Copy the lines of the listing below, starting at the line that contains "You are a GUI" and ending at the line that contains "click(160, 519)", with the requests included, and increase every coordinate in the answers by 43. Leave the pictures out of your copy.

##### Material provided #####

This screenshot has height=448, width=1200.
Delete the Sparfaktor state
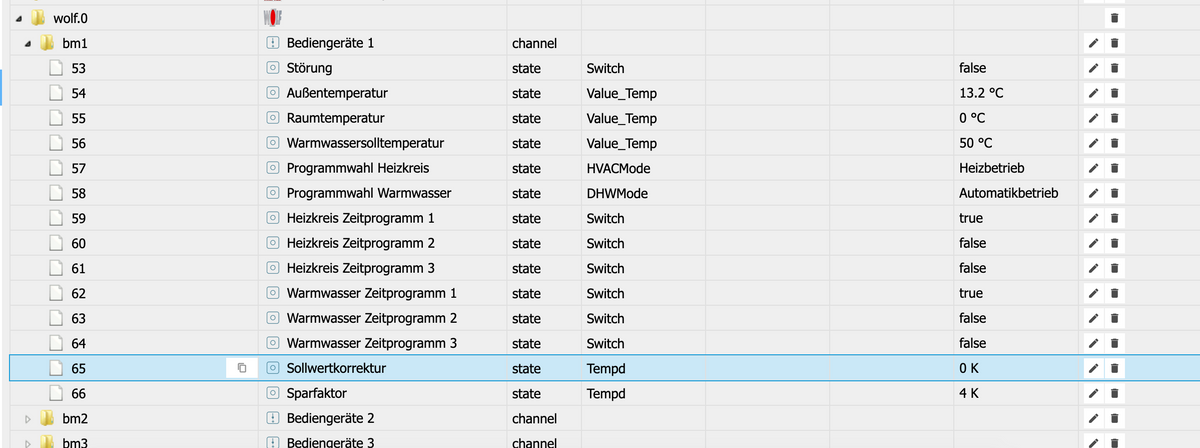point(1114,394)
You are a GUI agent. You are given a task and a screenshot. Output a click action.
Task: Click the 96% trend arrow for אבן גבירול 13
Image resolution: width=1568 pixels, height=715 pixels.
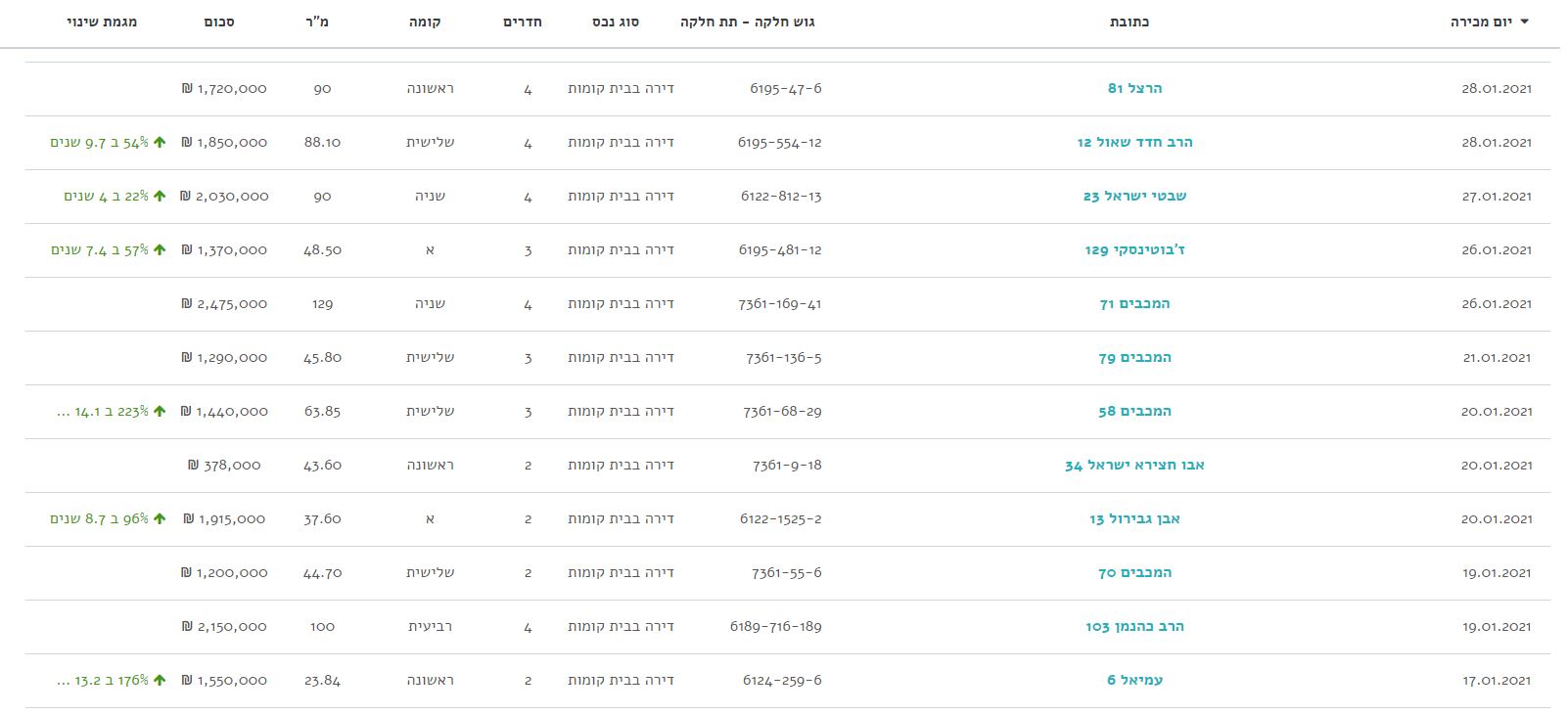click(160, 519)
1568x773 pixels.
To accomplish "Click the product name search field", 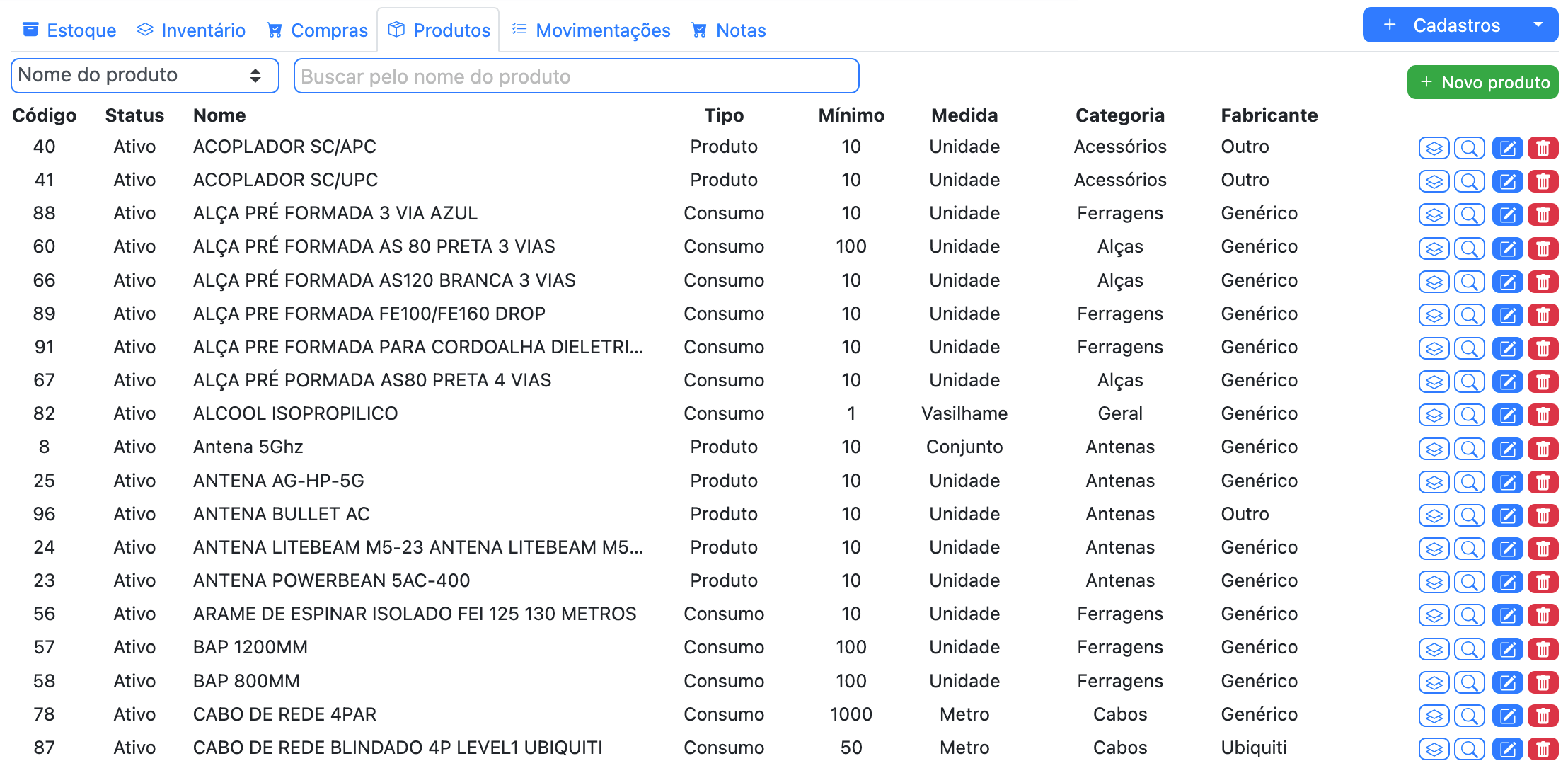I will 575,76.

#####

→ The completed task:
You are a GUI agent. You are given a task and a screenshot. Output a click action.
Task: Click the 96% trend arrow for אבן גבירול 13
Image resolution: width=1568 pixels, height=715 pixels.
click(203, 562)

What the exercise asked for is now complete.